◆ Work order:
If a line in the listing below includes the word "page", pick it out.

◆ Data:
== Segment start ==
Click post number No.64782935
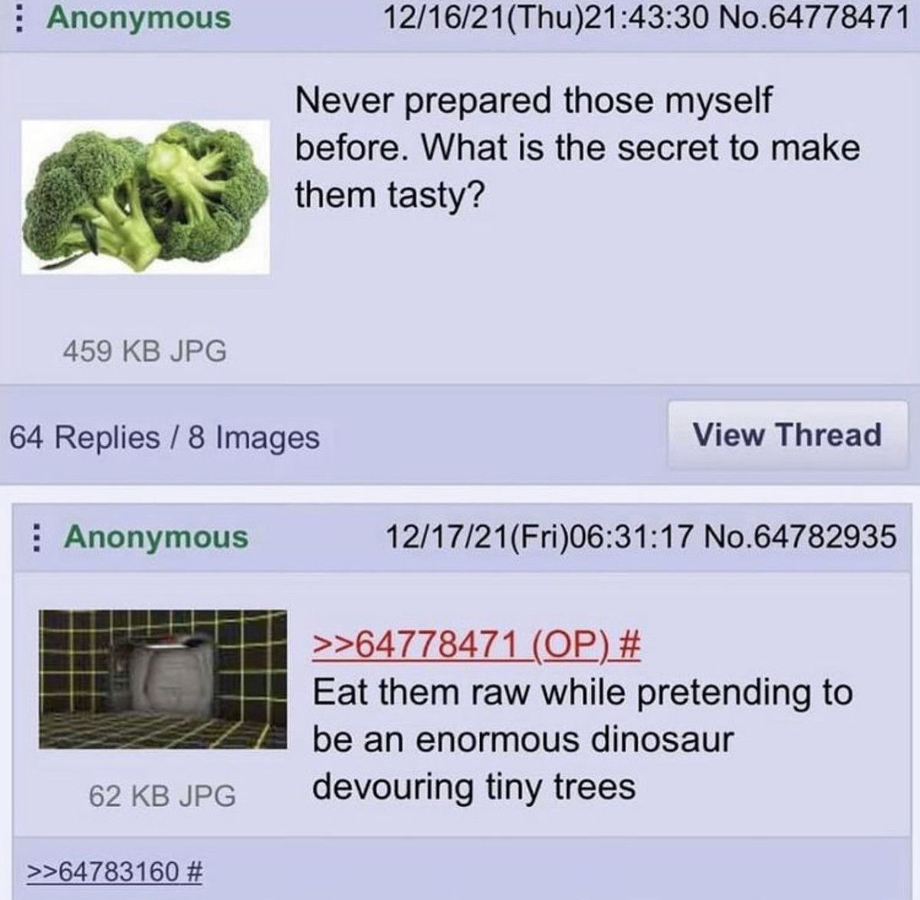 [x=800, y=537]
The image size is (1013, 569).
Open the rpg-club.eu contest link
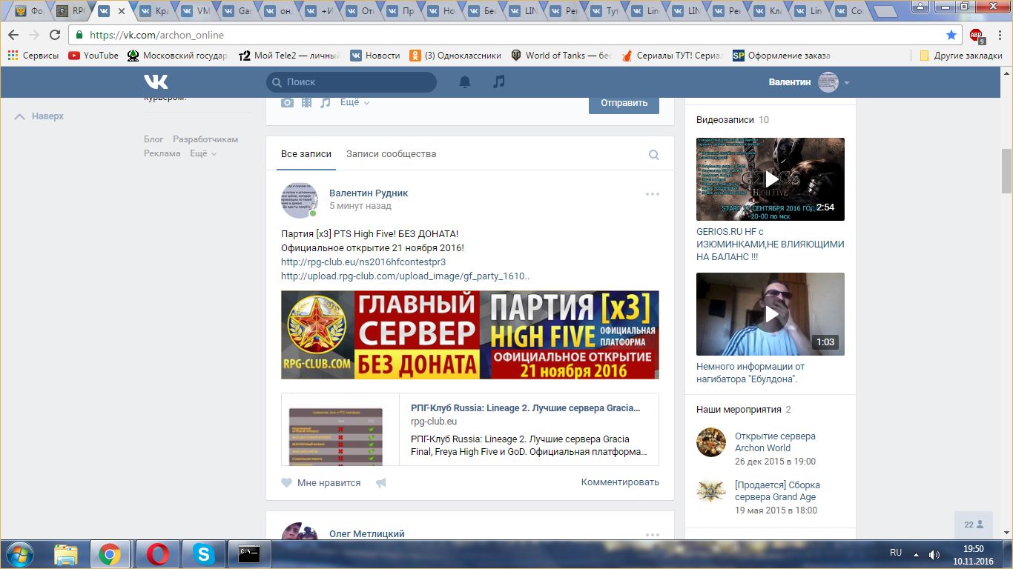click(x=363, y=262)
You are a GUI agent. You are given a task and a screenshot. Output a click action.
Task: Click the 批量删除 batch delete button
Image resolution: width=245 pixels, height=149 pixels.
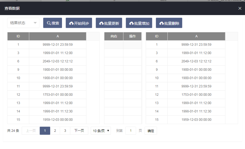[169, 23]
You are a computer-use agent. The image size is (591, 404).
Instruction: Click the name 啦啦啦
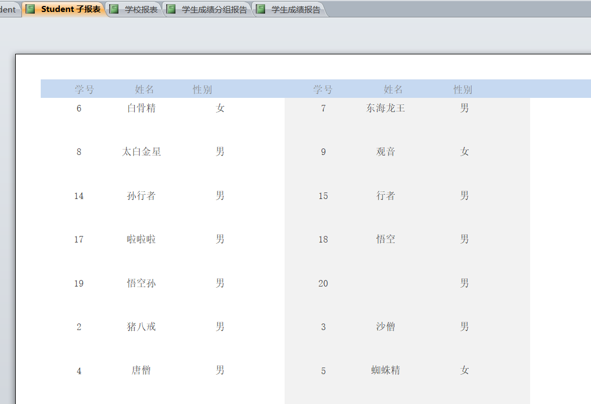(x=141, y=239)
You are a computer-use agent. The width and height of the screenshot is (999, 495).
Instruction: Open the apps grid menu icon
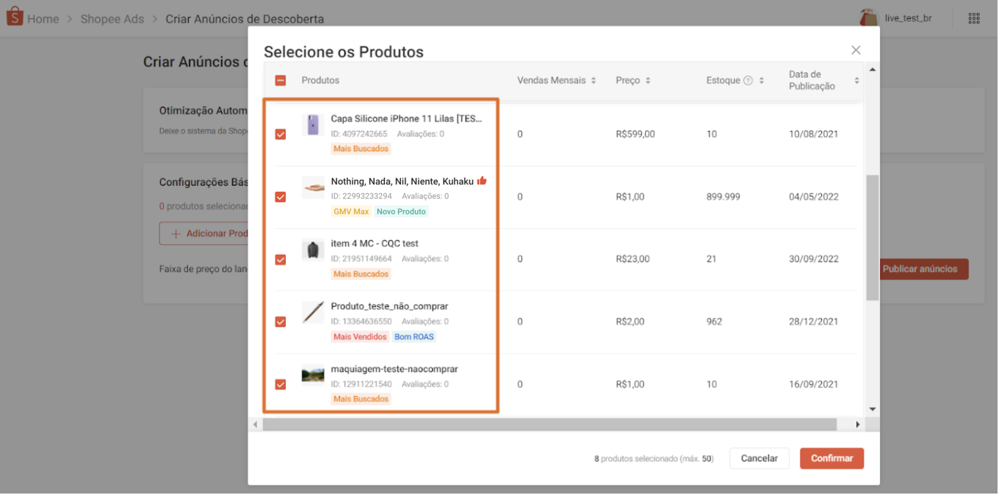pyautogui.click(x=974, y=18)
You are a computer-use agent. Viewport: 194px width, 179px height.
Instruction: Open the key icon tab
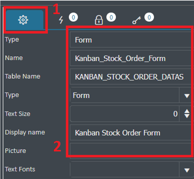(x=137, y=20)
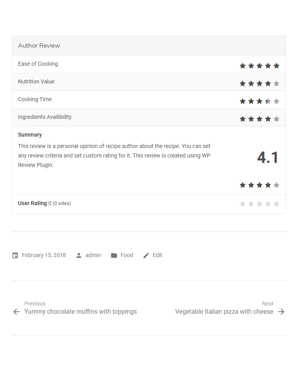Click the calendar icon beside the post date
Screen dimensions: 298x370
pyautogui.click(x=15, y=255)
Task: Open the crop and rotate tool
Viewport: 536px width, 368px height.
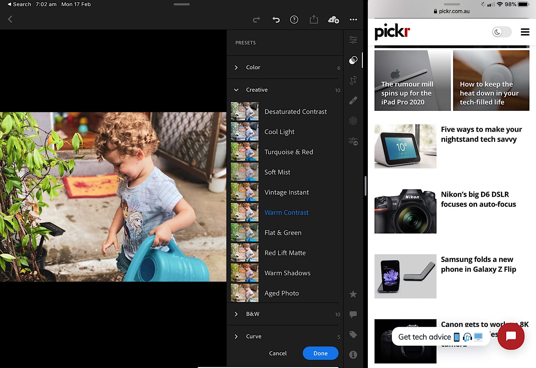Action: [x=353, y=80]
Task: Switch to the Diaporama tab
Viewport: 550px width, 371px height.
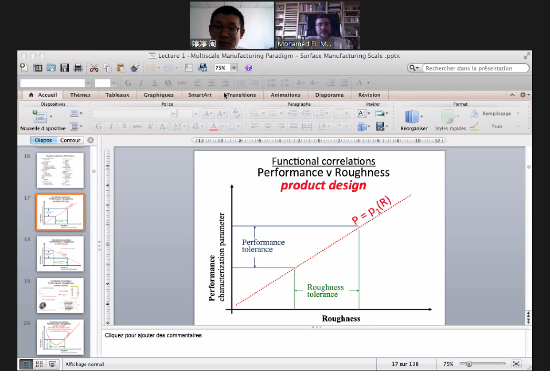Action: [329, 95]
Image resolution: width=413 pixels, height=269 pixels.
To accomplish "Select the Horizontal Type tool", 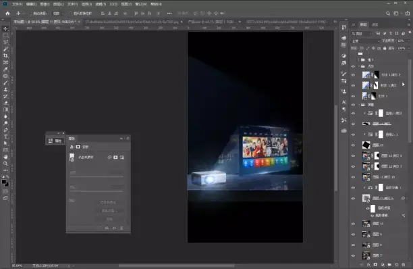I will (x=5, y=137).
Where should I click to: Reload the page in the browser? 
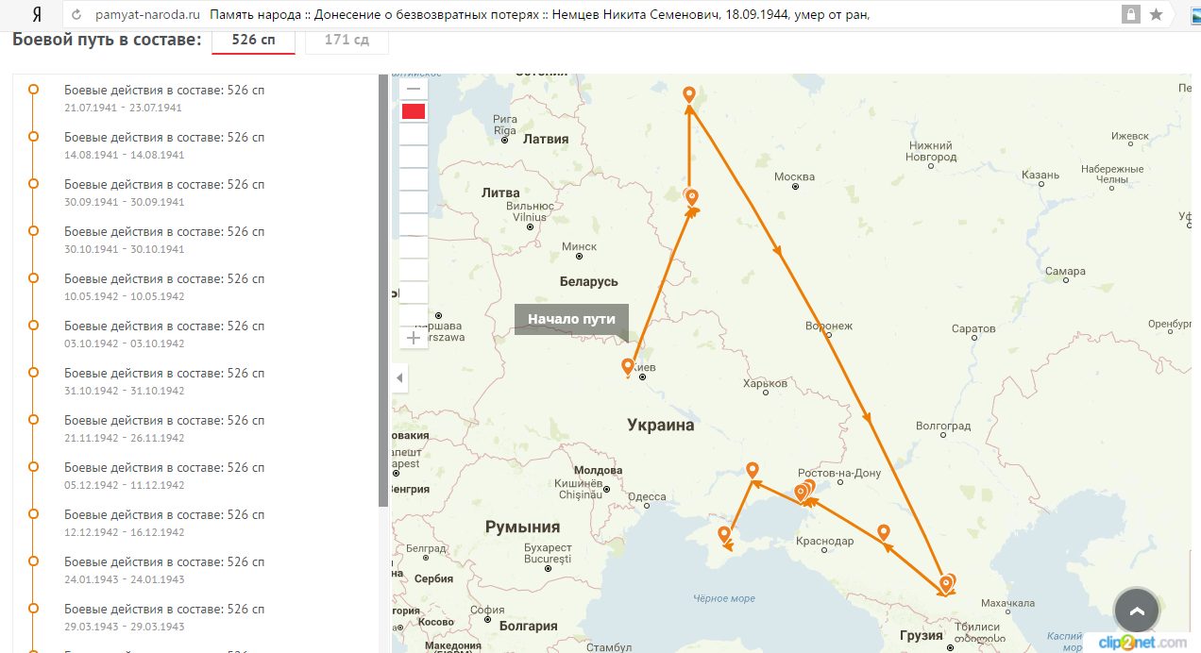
== Segment end ==
== Segment start ==
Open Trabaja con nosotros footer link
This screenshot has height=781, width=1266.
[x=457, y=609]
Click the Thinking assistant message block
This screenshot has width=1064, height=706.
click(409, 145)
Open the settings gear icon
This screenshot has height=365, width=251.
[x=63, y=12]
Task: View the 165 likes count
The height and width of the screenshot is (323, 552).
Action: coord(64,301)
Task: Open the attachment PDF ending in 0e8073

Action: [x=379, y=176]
== Segment end ==
== Segment start ==
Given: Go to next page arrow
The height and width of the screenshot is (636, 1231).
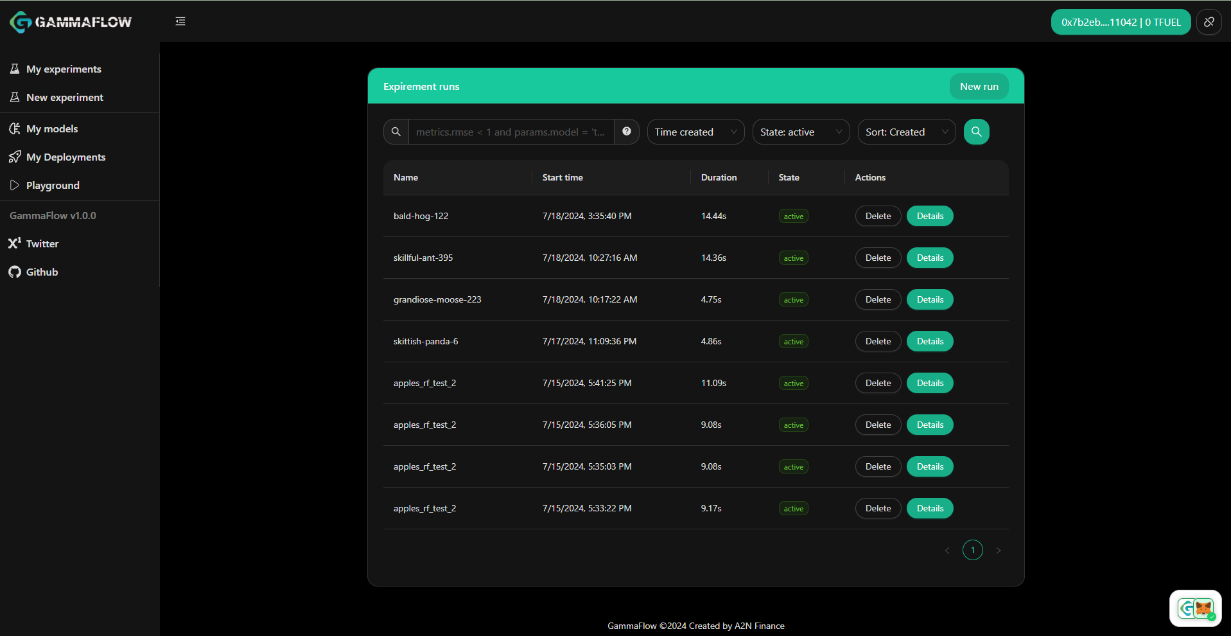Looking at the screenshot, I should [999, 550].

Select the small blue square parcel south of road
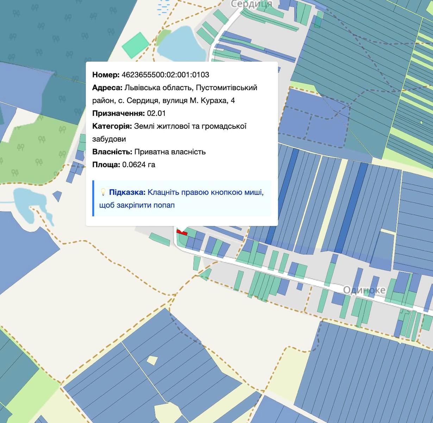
== Segment end ==
◆ Solved exercise:
Where should I click to: Reload the page in the browser? 
Given: Go to next page arrow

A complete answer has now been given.